JEFFREY SINDLES, PLAINTIFF,
v.
SAXON MORTGAGE SERVICES, INC., OCWEN LOAN SERVICING, LLC, AND DEUTSCHE BANK NATIONAL TRUST COMPANY, DEFENDANTS.



The opinion of the court was delivered by: James F. Holderman, Chief Judge:

MEMORANDUM OPINION AND ORDER

On October 12, 2011, plaintiff Jeffrey Sindles ("Sindles") filed a complaint (Dkt. No. 1 ("Complaint")) against defendants Saxon Mortgage Services, Inc. ("Saxon"), Ocwen Loan Servicing, LLC ("Ocwen"), and Deutsche Bank National Trust Company ("DBNTC") (collectively "Defendants"). Sindles seeks recovery from Defendants for fraud, breach of contract and implied covenants of good faith and fair dealing, promissory estoppel, unjust enrichment, negligent infliction of emotional distress, and alleged violations of the Illinois Consumer Fraud and Deceptive Business Practices Act ("ICFA"), 815 ILCS § 505/2, the Fair Debt Collection Practices Act ("FDCPA"), 15 U.S.C. §§ 1692e, 1692f, and the Real Estate Settlement Procedures Act ("RESPA"), 12 U.S.C. § 2605(e). Ocwen and DBNTC have each moved to dismiss Sindles's Complaint pursuant to Federal Rule of Civil Procedure 12(b)(6) for failure to state a claim upon which relief can be granted. For the reasons detailed below, "Ocwen Loan Servicing, LLC's Motion to Dismiss" (Dkt. No. 9 ("Ocwen's Mot.")) is granted in part and denied in part, and "Deutsche Bank National Trust Company, As Trustee's Motion to Dismiss" (Dkt. No. 11 ("DBNTC's Mot.")) is granted.

BACKGROUND

At this stage in the litigation, the court under the law accepts the factual allegations set forth in Sindles's Complaint as true for purposes of ruling on the pending motion and draws all reasonable inferences in Sindles's favor. Fednav Int'l Ltd. v. Continental Ins. Co., 624 F.3d 834, 837 (7th Cir. 2010). The facts set forth below are therefore stated from that perspective.

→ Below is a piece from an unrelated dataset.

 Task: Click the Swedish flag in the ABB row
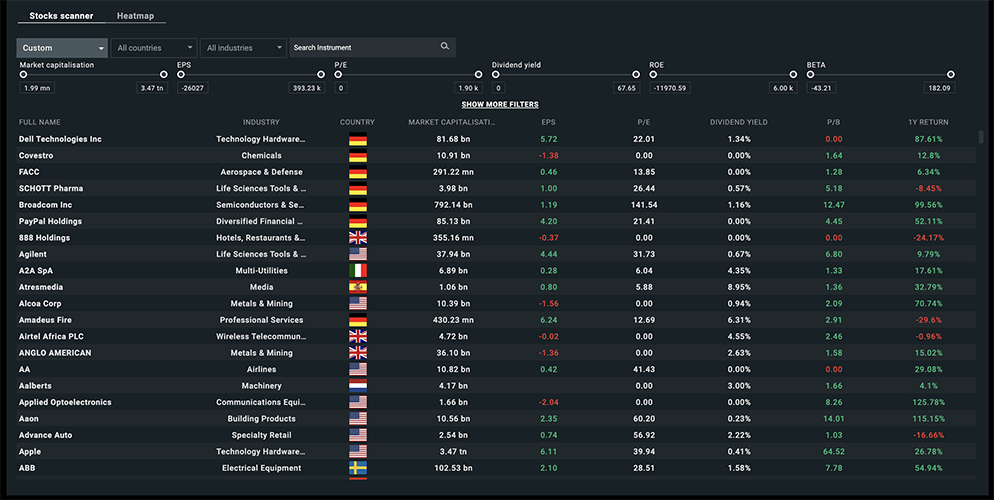(x=358, y=468)
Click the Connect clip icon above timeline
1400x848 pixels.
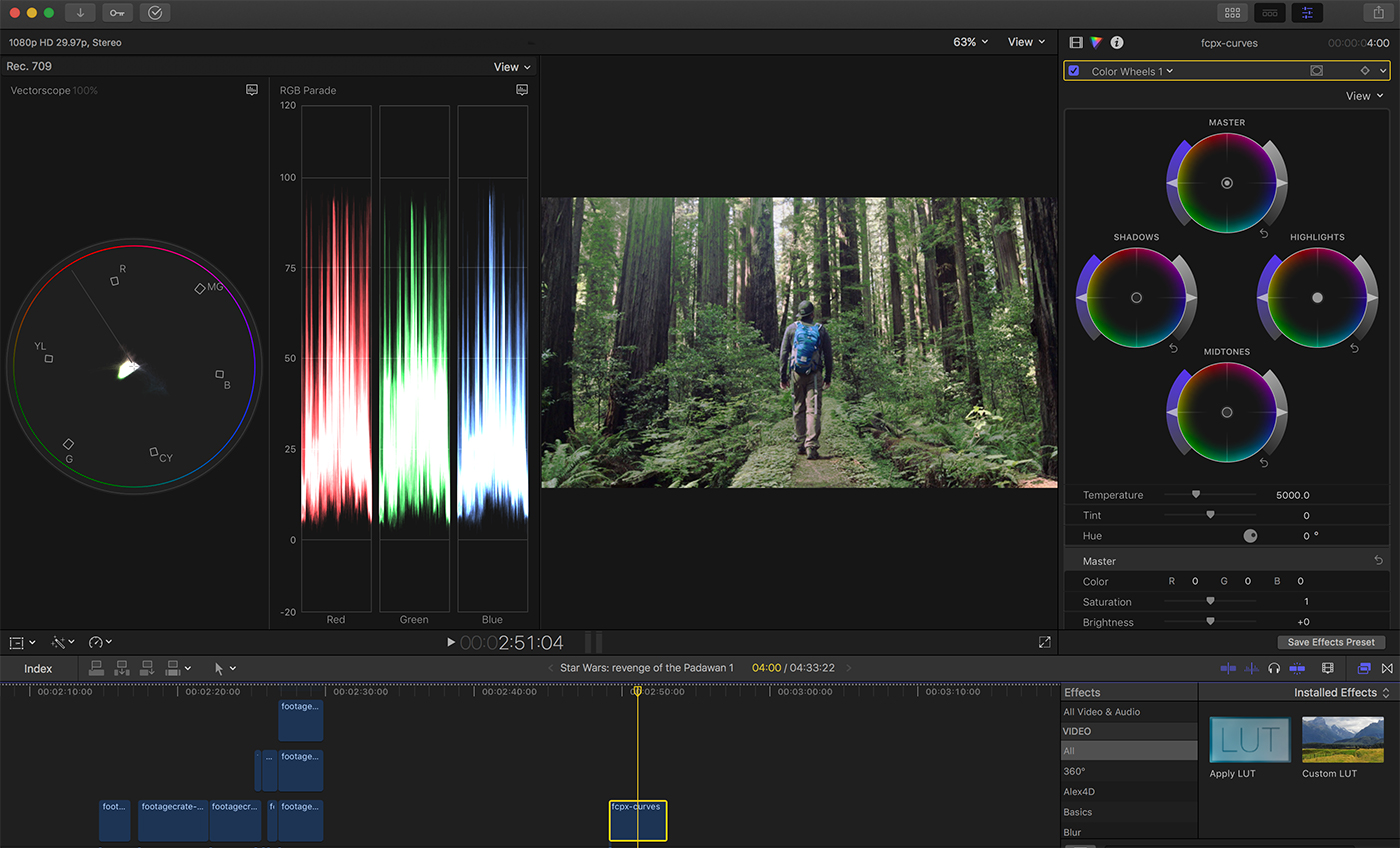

Sindles generally alleges that Defendants "engaged in illegal, unfair, and unlawful business practices that violate both federal and state law" while servicing a residential mortgage entered into by Sindles on December 29, 2006 by virtue of a written promissory note ("Note") and mortgage ("Mortgage") with non-party New Century Mortgage Corporation ("New Century"). (Compl. ¶¶ 11, 13.) Specifically, Sindles alleges "Defendants have charged [Sindles] and have sought to collect from [Sindles] various improper fees, costs, and charges that are either not legally due under the mortgage contract or applicable law, or that are in excess of amounts legally due." (Id. ¶ 12.) Saxon and Ocwen are both in the business of loan servicing. DBNTC is listed as the investor on Sindles's Mortgage. (Id. ¶¶ 4, 98-100.)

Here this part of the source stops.